***** SUPPLIED DATA

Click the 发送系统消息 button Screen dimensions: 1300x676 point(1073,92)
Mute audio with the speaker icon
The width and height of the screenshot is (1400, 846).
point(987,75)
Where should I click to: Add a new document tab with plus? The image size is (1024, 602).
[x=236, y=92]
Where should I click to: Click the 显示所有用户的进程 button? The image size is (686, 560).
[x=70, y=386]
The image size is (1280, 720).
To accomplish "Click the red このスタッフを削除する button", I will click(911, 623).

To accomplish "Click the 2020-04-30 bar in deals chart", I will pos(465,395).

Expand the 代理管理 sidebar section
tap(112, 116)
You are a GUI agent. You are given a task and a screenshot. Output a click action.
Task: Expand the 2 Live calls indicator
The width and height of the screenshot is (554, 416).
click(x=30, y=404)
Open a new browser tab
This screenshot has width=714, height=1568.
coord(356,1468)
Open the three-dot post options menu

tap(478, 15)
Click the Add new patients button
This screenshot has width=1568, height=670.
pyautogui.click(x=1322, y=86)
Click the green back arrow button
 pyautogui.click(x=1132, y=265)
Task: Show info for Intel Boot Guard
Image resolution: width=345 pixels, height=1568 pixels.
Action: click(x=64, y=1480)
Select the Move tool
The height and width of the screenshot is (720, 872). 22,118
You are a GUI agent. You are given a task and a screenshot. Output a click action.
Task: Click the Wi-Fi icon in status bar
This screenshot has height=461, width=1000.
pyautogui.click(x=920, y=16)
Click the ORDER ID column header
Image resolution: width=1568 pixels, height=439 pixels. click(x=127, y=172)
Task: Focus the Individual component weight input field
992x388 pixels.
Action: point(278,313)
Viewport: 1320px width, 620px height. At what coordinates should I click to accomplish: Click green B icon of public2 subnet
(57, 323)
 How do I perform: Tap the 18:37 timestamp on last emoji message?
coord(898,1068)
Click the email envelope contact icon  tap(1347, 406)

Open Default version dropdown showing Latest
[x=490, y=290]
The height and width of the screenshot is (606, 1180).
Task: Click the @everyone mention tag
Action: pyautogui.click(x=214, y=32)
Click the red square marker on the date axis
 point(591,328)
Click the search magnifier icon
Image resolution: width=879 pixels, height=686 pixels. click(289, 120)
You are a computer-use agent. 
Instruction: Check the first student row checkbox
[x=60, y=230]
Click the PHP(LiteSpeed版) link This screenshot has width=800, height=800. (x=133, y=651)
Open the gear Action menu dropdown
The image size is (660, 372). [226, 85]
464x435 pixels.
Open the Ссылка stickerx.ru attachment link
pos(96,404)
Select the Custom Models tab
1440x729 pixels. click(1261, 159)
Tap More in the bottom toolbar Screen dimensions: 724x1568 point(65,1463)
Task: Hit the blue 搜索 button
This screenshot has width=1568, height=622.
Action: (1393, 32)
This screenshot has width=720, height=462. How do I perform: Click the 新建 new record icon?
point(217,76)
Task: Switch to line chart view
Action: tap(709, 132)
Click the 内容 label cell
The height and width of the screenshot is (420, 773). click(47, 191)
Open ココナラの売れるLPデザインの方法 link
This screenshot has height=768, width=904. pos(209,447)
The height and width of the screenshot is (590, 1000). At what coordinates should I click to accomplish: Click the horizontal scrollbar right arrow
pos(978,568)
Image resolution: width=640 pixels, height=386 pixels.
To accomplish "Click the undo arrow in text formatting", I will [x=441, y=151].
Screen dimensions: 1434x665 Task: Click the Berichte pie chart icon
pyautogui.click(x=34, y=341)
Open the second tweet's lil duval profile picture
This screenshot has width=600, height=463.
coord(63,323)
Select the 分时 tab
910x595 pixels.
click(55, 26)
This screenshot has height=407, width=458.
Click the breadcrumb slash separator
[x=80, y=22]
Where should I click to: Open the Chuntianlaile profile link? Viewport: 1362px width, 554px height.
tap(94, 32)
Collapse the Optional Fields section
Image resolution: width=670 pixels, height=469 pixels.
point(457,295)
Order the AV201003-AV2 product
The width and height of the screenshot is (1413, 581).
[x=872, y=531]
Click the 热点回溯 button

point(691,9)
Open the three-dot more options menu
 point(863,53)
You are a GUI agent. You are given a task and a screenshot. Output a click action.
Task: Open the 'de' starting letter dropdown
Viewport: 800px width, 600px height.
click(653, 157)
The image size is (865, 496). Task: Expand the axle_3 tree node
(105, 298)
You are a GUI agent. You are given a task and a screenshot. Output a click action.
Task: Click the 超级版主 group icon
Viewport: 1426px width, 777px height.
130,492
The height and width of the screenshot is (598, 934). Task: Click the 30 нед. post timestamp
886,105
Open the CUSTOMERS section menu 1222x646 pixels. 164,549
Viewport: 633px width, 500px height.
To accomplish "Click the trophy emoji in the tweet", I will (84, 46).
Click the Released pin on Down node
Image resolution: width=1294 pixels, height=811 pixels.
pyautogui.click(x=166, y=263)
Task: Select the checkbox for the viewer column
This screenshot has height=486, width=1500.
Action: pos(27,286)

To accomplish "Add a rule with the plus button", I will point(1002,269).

**********

Lines holding the word "tweet" are the answer; copy each one from the records above.

Open the second tweet's lil duval profile picture
To accomplish "Click the trophy emoji in the tweet", I will (84, 46).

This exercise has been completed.